Я вышел из бара под палящее солнце. Вокруг бродили разморенные жарой туристы с надувными кругами. Из задней двери бара выскочила Ромашка в полосатом купальнике и, размахивая в воздухе полотенцем и подпрыгивая, помчалась к морю. Я развернулся и побрёл в другую сторону. Через 18 часов начнётся следующая смена, надо выспаться.
Любовь не пришла. Подкараулила и шарахнула пыльным мешком по глупой голове московского шефа. Бедняга выл от тоски на надувном матрасе под задней стеной бара, пока Ромашка, сияя, носилась между столиками с подносом, так близко и так недосягаемо. Конец истории про Ромашку и её недолгое путешествие через тёмный лес с волками.
"Нелепый мальчишка"
Его имя вылетело у меня из головы напрочь. Пусть будет Семён, это имя ему подходит. Когда-то, за много лет до этих событий, он работал в одном ресторане с владельцем нашего бара. Один повар, второй бармен. Первый уехал в Москву и стал шефом, второй остался в Севастополе и открыл бар на пляже. Вроде как друзья, но ну её, такую дружбу…
Хозяин привез его как-то утром на машине, сплюнул через губу, что это друг, денег с него не брать, всё, что заказывает – записывать и стряхнул его с рук. Семён в это время стоял перед стойкой и играл желваками. С этого момента я ни разу не видел, чтобы они разговаривали.

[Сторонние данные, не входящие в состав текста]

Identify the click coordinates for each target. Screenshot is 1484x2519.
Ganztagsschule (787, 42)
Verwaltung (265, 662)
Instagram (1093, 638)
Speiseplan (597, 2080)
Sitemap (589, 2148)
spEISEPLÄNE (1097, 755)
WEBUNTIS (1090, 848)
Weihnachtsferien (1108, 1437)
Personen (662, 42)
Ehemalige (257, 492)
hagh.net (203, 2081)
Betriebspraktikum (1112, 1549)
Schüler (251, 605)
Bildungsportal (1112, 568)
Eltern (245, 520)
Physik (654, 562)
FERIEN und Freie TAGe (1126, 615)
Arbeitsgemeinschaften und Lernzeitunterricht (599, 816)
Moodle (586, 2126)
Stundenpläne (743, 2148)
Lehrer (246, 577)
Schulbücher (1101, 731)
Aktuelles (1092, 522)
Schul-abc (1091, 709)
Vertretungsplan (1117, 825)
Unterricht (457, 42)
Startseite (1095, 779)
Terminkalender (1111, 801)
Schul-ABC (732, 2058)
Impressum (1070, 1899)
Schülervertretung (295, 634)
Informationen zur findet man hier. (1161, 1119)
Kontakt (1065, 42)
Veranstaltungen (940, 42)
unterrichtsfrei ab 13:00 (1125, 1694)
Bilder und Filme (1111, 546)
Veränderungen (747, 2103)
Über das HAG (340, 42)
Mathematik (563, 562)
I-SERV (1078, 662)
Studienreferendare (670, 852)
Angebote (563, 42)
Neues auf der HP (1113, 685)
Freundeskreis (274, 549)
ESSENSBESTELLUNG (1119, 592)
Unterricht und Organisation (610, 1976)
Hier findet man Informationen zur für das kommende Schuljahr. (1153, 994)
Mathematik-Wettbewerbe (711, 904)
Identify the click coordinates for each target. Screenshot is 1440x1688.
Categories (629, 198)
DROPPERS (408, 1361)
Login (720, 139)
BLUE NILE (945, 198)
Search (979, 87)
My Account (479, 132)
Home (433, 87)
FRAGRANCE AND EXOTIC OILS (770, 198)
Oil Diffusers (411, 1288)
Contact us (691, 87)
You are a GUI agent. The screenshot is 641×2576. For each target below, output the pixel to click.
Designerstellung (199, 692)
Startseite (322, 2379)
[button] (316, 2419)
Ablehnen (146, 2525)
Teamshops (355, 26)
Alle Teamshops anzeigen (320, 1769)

Семён прижился. Он был лёгким и ненапряжным, улыбчивым и несуразным. Рассказывал смешные истории и задавал глупые вопросы своим приобретённым московским говорком. С утра до поздней ночи он проводил в баре, и причина этого была одна.
"Летит с многоэтажек…"
Я своими глазами видел, как он влип. Это было в первый день, как "друг" сбросил его в наши заботливые руки. Семён сидел перед стойкой, потягивал Ркацители с минералкой из запотевшего хайбола и рассказывал байки из московской ресторанной жизни, когда из кухни ко мне впорхнула Ромашка и начала сосредоточено складывать салфетки треугольничком. На её ушах сидели наушники, она подпевала Земфире, периодически сдувая падающую на глаза прядь рыжих волос.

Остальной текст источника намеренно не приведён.